Pour ceux qui souhaiteraient approfondir leur connaissance de Zénaïde Fleuriot et son œuvre je ne puis que leur suggérer l’ouvrage magistral de Daniel Carfantan : Zénaïde Fleuriot une romancière bretonne du XIXe siècle(A1). Je rappelle en annexe une bibliographie la concernant(A2), et la liste de ses ouvrages qui sont conservés sur le site du Palacret(A3).
Avant d’entamer les développements concernant Le Palacret, Zénaïde et sa famille juste un commentaire[2] quant aux écrits de Zénaïde Fleuriot : « Il faut resituer son œuvre dans un XIXe siècle très agité où les Républicains voulaient donner accès à l’éducation au peuple et où le clergé, la bourgeoisie et les royalistes souhaitaient conserver leurs privilèges.
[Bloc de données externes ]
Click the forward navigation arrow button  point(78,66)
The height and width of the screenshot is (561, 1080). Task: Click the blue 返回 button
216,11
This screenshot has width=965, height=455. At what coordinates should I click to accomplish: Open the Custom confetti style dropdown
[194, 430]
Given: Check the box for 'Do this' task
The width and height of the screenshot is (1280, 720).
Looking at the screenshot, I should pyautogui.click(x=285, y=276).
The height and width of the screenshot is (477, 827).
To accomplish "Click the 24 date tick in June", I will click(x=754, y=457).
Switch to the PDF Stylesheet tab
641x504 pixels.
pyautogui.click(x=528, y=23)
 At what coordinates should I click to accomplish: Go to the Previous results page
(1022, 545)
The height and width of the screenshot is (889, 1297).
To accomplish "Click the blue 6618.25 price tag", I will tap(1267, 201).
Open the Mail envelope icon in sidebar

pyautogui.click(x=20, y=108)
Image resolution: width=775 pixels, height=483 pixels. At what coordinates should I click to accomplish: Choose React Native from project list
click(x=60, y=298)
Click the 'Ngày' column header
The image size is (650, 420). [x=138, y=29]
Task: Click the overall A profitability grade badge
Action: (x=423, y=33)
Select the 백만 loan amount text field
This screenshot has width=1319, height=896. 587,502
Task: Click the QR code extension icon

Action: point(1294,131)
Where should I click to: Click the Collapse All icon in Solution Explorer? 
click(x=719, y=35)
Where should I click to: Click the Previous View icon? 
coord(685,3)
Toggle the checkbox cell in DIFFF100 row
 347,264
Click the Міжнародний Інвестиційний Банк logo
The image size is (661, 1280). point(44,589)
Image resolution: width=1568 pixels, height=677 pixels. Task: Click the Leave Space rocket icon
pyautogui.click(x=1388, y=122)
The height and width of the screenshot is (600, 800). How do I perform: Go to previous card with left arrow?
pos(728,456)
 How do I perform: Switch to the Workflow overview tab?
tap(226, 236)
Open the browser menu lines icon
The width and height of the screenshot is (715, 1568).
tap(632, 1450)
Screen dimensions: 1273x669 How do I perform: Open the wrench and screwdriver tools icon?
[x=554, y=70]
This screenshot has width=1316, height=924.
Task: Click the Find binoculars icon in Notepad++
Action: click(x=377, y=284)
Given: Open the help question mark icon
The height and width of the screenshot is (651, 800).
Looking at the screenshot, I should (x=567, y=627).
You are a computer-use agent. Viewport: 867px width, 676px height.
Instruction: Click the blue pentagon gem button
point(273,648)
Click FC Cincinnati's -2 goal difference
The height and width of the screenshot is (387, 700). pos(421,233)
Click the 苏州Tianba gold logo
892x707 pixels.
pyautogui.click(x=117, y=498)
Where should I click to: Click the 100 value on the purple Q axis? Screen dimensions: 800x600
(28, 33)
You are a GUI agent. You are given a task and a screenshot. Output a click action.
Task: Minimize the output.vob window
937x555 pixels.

Zénaïde a orienté son œuvre à la fois dans des livres romanesques et éducatifs, qui faisaient la promotion de modèles à suivre et à reproduire. Elle fut en quelque sorte l’un des piliers de ce qu’on appelait « l’école des gouvernantes » qui regroupait des femmes écrivaines porteuses de la morale chrétienne et qui proposaient une lecture inoffensive. Elle s’inscrit volontairement, à l’image de son père, dans un courant de lutte antirépublicaine et très conservatrice. La littérature de Zénaïde Fleuriot était reconnue dans les milieux bien-pensants. Elle s’exprime en les termes suivants à propos des écoles laïques :« La franc-maçonnerie et l’athéisme ont créé à Paris beaucoup d’écoles professionnelles où s’enseigne cette morale sans dogme qui a été appelée avec raison une justice sans tribunaux … Dans leur implacable haine de Dieu, les libres penseurs redoublent leurs efforts … Mais les catholiques ont serré leurs rangs ; et pour répondre à cette provocation, nous appelons à nous toutes ces petites déshéritées dont nous tâcherons de faire de solides chrétiennes, de bonnes mères de famille et d’habiles ouvrières».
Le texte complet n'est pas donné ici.